## Supplied material
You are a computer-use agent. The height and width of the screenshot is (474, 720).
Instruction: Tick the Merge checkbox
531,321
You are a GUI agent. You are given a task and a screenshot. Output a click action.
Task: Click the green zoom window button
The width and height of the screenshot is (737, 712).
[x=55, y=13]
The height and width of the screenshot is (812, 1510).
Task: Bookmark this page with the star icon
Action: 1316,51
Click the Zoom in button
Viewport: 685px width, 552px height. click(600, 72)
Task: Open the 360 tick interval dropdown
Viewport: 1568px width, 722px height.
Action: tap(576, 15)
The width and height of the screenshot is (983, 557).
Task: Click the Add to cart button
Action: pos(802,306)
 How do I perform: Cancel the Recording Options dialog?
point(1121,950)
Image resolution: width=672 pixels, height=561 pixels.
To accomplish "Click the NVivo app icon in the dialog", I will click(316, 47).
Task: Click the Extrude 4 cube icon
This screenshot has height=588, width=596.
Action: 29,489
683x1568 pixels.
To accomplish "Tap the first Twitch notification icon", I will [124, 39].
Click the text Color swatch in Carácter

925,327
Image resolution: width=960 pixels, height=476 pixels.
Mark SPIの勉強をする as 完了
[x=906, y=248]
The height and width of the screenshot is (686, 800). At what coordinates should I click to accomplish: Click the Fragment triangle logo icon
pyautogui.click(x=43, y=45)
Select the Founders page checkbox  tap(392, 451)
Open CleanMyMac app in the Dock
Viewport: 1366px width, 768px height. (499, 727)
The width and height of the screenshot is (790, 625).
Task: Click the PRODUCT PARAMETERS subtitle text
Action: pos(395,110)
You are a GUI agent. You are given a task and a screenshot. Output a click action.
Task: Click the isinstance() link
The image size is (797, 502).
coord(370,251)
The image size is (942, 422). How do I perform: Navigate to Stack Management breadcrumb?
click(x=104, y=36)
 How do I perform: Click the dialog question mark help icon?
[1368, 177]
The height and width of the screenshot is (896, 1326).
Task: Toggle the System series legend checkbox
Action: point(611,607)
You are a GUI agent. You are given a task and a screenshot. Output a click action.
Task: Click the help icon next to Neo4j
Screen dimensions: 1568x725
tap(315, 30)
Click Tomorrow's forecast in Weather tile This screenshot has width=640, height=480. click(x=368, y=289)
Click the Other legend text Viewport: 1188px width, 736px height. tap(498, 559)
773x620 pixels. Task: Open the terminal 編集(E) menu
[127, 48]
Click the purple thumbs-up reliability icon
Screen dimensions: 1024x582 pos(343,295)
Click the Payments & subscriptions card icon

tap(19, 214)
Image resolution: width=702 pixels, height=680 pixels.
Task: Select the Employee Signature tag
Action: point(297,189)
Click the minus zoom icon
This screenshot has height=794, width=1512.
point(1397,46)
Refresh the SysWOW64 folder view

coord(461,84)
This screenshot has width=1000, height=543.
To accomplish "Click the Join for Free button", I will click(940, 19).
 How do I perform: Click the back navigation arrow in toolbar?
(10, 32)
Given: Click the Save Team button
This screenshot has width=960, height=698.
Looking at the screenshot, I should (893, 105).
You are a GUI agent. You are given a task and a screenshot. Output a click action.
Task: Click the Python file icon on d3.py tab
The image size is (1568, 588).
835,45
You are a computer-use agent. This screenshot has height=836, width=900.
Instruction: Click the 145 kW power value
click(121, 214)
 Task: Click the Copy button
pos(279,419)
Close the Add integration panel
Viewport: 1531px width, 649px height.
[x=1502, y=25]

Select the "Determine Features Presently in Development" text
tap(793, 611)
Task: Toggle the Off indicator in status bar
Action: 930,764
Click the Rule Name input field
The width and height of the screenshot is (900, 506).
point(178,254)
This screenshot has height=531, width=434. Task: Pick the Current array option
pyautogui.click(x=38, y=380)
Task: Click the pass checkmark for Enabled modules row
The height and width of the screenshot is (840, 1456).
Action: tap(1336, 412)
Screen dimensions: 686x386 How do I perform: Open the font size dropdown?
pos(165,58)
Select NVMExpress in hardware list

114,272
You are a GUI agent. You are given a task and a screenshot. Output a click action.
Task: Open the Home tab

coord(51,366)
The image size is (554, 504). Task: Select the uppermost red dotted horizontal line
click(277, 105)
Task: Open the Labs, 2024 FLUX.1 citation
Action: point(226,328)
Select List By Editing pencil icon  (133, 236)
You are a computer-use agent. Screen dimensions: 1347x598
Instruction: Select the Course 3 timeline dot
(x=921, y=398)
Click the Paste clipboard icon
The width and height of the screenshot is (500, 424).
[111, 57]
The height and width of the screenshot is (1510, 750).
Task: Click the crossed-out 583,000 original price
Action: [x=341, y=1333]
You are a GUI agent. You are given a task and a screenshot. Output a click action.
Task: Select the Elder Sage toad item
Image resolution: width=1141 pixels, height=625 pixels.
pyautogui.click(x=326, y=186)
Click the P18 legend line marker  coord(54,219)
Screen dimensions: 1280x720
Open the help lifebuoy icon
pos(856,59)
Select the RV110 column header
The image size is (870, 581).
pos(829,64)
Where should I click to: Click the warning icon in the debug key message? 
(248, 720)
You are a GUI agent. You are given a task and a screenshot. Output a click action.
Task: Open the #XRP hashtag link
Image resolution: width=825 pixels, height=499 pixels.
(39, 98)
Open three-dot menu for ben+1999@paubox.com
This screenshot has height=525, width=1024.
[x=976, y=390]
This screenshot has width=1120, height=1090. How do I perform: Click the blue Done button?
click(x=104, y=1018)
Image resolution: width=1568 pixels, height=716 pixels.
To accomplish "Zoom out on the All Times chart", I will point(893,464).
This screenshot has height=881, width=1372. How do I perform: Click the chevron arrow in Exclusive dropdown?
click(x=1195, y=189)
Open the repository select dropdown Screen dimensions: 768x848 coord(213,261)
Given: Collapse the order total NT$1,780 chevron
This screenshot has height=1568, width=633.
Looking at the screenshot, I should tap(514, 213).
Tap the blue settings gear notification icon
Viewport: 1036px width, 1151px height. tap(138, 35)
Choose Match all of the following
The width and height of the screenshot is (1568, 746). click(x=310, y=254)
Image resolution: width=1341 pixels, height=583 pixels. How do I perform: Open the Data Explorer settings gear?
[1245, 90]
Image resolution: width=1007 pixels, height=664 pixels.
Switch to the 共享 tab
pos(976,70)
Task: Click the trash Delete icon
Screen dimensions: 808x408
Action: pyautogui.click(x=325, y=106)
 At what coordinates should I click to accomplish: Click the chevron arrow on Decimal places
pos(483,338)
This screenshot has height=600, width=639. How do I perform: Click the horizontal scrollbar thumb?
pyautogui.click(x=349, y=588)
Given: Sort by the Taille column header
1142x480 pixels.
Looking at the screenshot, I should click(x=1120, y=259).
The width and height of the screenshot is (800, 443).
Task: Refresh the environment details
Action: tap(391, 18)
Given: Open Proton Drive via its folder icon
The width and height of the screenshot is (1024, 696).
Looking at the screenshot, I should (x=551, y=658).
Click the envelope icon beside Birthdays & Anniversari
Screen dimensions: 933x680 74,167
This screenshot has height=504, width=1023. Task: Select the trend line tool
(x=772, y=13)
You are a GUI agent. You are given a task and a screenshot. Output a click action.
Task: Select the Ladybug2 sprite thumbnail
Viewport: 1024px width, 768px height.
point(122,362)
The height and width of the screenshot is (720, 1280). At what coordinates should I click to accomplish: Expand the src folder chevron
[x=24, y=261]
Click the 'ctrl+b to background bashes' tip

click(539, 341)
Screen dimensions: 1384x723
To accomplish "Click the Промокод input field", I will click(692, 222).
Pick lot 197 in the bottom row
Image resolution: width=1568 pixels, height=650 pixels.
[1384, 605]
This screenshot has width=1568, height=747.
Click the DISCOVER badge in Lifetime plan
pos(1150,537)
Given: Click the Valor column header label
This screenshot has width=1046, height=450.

## Required action
Retype the entries. Every line must match exactly.

## Reply to the exercise
You are a computer-use agent. The height and width of the screenshot is (474, 720).
Instruction: Tick the Merge checkbox
531,321
You are a GUI agent. You are given a task and a screenshot. Output a click action.
Task: Click the green zoom window button
The width and height of the screenshot is (737, 712).
[x=55, y=13]
The height and width of the screenshot is (812, 1510).
Task: Bookmark this page with the star icon
Action: 1316,51
Click the Zoom in button
Viewport: 685px width, 552px height. click(600, 72)
Task: Open the 360 tick interval dropdown
Viewport: 1568px width, 722px height.
Action: tap(576, 15)
The width and height of the screenshot is (983, 557).
Task: Click the Add to cart button
Action: pos(802,306)
 How do I perform: Cancel the Recording Options dialog?
point(1121,950)
Image resolution: width=672 pixels, height=561 pixels.
To accomplish "Click the NVivo app icon in the dialog", I will click(316, 47).
Task: Click the Extrude 4 cube icon
This screenshot has height=588, width=596.
Action: 29,489
683x1568 pixels.
To accomplish "Tap the first Twitch notification icon", I will [124, 39].
Click the text Color swatch in Carácter

925,327
Image resolution: width=960 pixels, height=476 pixels.
Mark SPIの勉強をする as 完了
[x=906, y=248]
The height and width of the screenshot is (686, 800). At what coordinates should I click to accomplish: Click the Fragment triangle logo icon
pyautogui.click(x=43, y=45)
Select the Founders page checkbox  tap(392, 451)
Open CleanMyMac app in the Dock
Viewport: 1366px width, 768px height. (499, 727)
The width and height of the screenshot is (790, 625).
Task: Click the PRODUCT PARAMETERS subtitle text
Action: pos(395,110)
You are a GUI agent. You are given a task and a screenshot. Output a click action.
Task: Click the isinstance() link
The image size is (797, 502).
coord(370,251)
The image size is (942, 422). How do I perform: Navigate to Stack Management breadcrumb?
click(x=104, y=36)
 How do I perform: Click the dialog question mark help icon?
[1368, 177]
The height and width of the screenshot is (896, 1326).
Task: Toggle the System series legend checkbox
Action: point(611,607)
You are a GUI agent. You are given a task and a screenshot. Output a click action.
Task: Click the help icon next to Neo4j
Screen dimensions: 1568x725
tap(315, 30)
Click Tomorrow's forecast in Weather tile This screenshot has width=640, height=480. click(x=368, y=289)
Click the Other legend text Viewport: 1188px width, 736px height. tap(498, 559)
773x620 pixels. Task: Open the terminal 編集(E) menu
[127, 48]
Click the purple thumbs-up reliability icon
Screen dimensions: 1024x582 pos(343,295)
Click the Payments & subscriptions card icon

tap(19, 214)
Image resolution: width=702 pixels, height=680 pixels.
Task: Select the Employee Signature tag
Action: point(297,189)
Click the minus zoom icon
This screenshot has height=794, width=1512.
point(1397,46)
Refresh the SysWOW64 folder view

coord(461,84)
This screenshot has width=1000, height=543.
To accomplish "Click the Join for Free button", I will click(940, 19).
 How do I perform: Click the back navigation arrow in toolbar?
(10, 32)
Given: Click the Save Team button
This screenshot has width=960, height=698.
Looking at the screenshot, I should (893, 105).
You are a GUI agent. You are given a task and a screenshot. Output a click action.
Task: Click the Python file icon on d3.py tab
The image size is (1568, 588).
835,45
You are a computer-use agent. This screenshot has height=836, width=900.
Instruction: Click the 145 kW power value
click(121, 214)
 Task: Click the Copy button
pos(279,419)
Close the Add integration panel
Viewport: 1531px width, 649px height.
[x=1502, y=25]

Select the "Determine Features Presently in Development" text
tap(793, 611)
Task: Toggle the Off indicator in status bar
Action: 930,764
Click the Rule Name input field
The width and height of the screenshot is (900, 506).
point(178,254)
This screenshot has height=531, width=434. Task: Pick the Current array option
pyautogui.click(x=38, y=380)
Task: Click the pass checkmark for Enabled modules row
The height and width of the screenshot is (840, 1456).
Action: tap(1336, 412)
Screen dimensions: 686x386 How do I perform: Open the font size dropdown?
pos(165,58)
Select NVMExpress in hardware list

114,272
You are a GUI agent. You are given a task and a screenshot. Output a click action.
Task: Open the Home tab

coord(51,366)
The image size is (554, 504). Task: Select the uppermost red dotted horizontal line
click(277, 105)
Task: Open the Labs, 2024 FLUX.1 citation
Action: point(226,328)
Select List By Editing pencil icon  (133, 236)
You are a computer-use agent. Screen dimensions: 1347x598
Instruction: Select the Course 3 timeline dot
(x=921, y=398)
Click the Paste clipboard icon
The width and height of the screenshot is (500, 424).
[111, 57]
The height and width of the screenshot is (1510, 750).
Task: Click the crossed-out 583,000 original price
Action: [x=341, y=1333]
You are a GUI agent. You are given a task and a screenshot. Output a click action.
Task: Select the Elder Sage toad item
Image resolution: width=1141 pixels, height=625 pixels.
pyautogui.click(x=326, y=186)
Click the P18 legend line marker  coord(54,219)
Screen dimensions: 1280x720
Open the help lifebuoy icon
pos(856,59)
Select the RV110 column header
The image size is (870, 581).
pos(829,64)
Where should I click to: Click the warning icon in the debug key message? 
(248, 720)
You are a GUI agent. You are given a task and a screenshot. Output a click action.
Task: Open the #XRP hashtag link
Image resolution: width=825 pixels, height=499 pixels.
(39, 98)
Open three-dot menu for ben+1999@paubox.com
This screenshot has height=525, width=1024.
[x=976, y=390]
This screenshot has width=1120, height=1090. How do I perform: Click the blue Done button?
click(x=104, y=1018)
Image resolution: width=1568 pixels, height=716 pixels.
To accomplish "Zoom out on the All Times chart", I will point(893,464).
This screenshot has height=881, width=1372. How do I perform: Click the chevron arrow in Exclusive dropdown?
click(x=1195, y=189)
Open the repository select dropdown Screen dimensions: 768x848 coord(213,261)
Given: Collapse the order total NT$1,780 chevron
This screenshot has height=1568, width=633.
Looking at the screenshot, I should tap(514, 213).
Tap the blue settings gear notification icon
Viewport: 1036px width, 1151px height. tap(138, 35)
Choose Match all of the following
The width and height of the screenshot is (1568, 746). click(x=310, y=254)
Image resolution: width=1341 pixels, height=583 pixels. How do I perform: Open the Data Explorer settings gear?
[1245, 90]
Image resolution: width=1007 pixels, height=664 pixels.
Switch to the 共享 tab
pos(976,70)
Task: Click the trash Delete icon
Screen dimensions: 808x408
Action: pyautogui.click(x=325, y=106)
 At what coordinates should I click to accomplish: Click the chevron arrow on Decimal places
pos(483,338)
This screenshot has height=600, width=639. How do I perform: Click the horizontal scrollbar thumb?
pyautogui.click(x=349, y=588)
Given: Sort by the Taille column header
1142x480 pixels.
Looking at the screenshot, I should click(x=1120, y=259).
The width and height of the screenshot is (800, 443).
Task: Refresh the environment details
Action: tap(391, 18)
Given: Open Proton Drive via its folder icon
The width and height of the screenshot is (1024, 696).
Looking at the screenshot, I should (x=551, y=658).
Click the envelope icon beside Birthdays & Anniversari
Screen dimensions: 933x680 74,167
This screenshot has height=504, width=1023. Task: Select the trend line tool
(x=772, y=13)
You are a GUI agent. You are given a task and a screenshot. Output a click action.
Task: Select the Ladybug2 sprite thumbnail
Viewport: 1024px width, 768px height.
point(122,362)
The height and width of the screenshot is (720, 1280). At what coordinates should I click to accomplish: Expand the src folder chevron
[x=24, y=261]
Click the 'ctrl+b to background bashes' tip

click(539, 341)
Screen dimensions: 1384x723
To accomplish "Click the Промокод input field", I will click(692, 222).
Pick lot 197 in the bottom row
Image resolution: width=1568 pixels, height=650 pixels.
[1384, 605]
This screenshot has width=1568, height=747.
Click the DISCOVER badge in Lifetime plan
pos(1150,537)
Given: Click the Valor column header label
This screenshot has width=1046, height=450.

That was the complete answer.